The result? Brittle models that frustrate developers—reducing them to hyperparameter tuners—while giving executives anxiety, never knowing if debugging will take weeks or months.
Benchmarks that Don’t Tell the Whole Story
When the stars finally align and we’re blessed with a working model, how do we determine efficacy? We chase percentage point improvements over competitors on benchmarks that are often very loose proxies for end-user goals.
A 2% accuracy improvement tells us nothing about systematic failures. Your medical imaging model could have sacrificed robust representations that generalize across hospitals in exchange for improved confidence on a single stain and scanner combination that was over-represented in your benchmark. We aren’t stratifying our evaluation sets today, and the consequences are predictable: unexpected brittleness and silent distribution shift failures. Instead of hiding behind coarse dataset-level metrics, we should be mining evaluation data for systematic failure modes that guide our choices. In this way, we can frame every decision we make as a deliberate trade-off.
“All models are wrong, but some are useful” – George Box
Box’s insight points us towards our real goal: every evaluation we employ should be intentional in understanding a specific aspect of a model that can clearly be used as targeted guidance for improvement. We currently employ model evaluation as performance theater in search of “correctness” when we should be using it as a diagnostic tool to guide us towards “usefulness”.
Fragmented Knowledge that Doesn’t Scale
After the benchmarks are beaten and the model shipped, what happens to the hundreds of experiments that got us here? They’re left to sit in your Weights & Biases account and the insights from them scattered across researchers as bits and pieces of intuition that fade over time.
We discard two types of critical knowledge: the technical insights about how our models respond to different architectures, loss functions, and hyperparameter choices, as well as the human intuition about why certain experiments were worth trying.
Tribal knowledge must be institutionalized so that every developer can build on past insights. Failing to do this condemns your company’s output to rise and fall with the quality of researchers you currently employ rather than the legacy of work you’ve built up until now.
A New Paradigm
How do we fix this?
For developers, running systematic experiments feels daunting when management incentivizes getting lucky with rapid iteration. The result is a nagging sense that we're optimizing hyperparameters instead of advancing science, running experiments like machines rather than researchers, all without a clear goal. This isn't a critique of individual developers; it's a systemic problem of over-optimizing a metric, a textbook example of Goodhart's Law.
Shifting established practices is challenging, particularly when they serve immediate business needs. But meaningful progress doesn't require starting from scratch. We believe the solution has two components: hyper-experimentation and neural representation analysis, both beginning with something deceptively simple: proper data collection.
Hyper-Experimentation
We've already entered the age of rapid experimentation. With tools like Claude Code and Cursor, developer time is no longer the bottleneck for exploration, compute capacity and pattern recognition are. The question isn't whether to run more experiments; teams are already doing this instinctively. The question is whether we're learning from them.

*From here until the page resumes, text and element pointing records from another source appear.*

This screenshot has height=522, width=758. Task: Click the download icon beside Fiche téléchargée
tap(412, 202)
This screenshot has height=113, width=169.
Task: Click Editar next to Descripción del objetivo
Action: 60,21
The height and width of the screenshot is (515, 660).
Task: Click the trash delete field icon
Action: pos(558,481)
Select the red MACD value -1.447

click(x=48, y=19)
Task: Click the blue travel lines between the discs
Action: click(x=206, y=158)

Hyper-experimentation involves systematically mapping model behavior using a hypothesis-driven approach. Instead of running isolated experiments and discarding the insights, we create comprehensive behavioral maps along two critical dimensions: how individual models respond to different inputs, and how different model configurations perform across the same tasks.
The raw material for this already exists in every ML pipeline. Teams routinely benchmark models and track performance across versions. The problem isn't data collection—it's that we ignore the intermediate experiments, failed attempts, and subtle patterns that emerge between model conception and finalization. These contain the very insights that could guide our next decisions.
Equally important is how we evaluate in the first place. Rather than generic accuracy metrics, we need targeted evaluation sets that probe specific model behaviors. Want to understand robustness? Design evaluations that systematically stress-test failure modes. Want to predict performance on novel inputs? Map the boundaries where your model breaks.
When we collect this data systematically over time, patterns emerge. Certain hyperparameters consistently improve robustness. Systematic errors as a result of spurious correlations are identified. These insights transform from tribal knowledge into a working theory of your model. Nothing here is groundbreaking. It’s an incremental step to what folks are already doing. But developers today don’t have the time to run these analyses even though they will produce outsized returns, largely due to organizational incentives.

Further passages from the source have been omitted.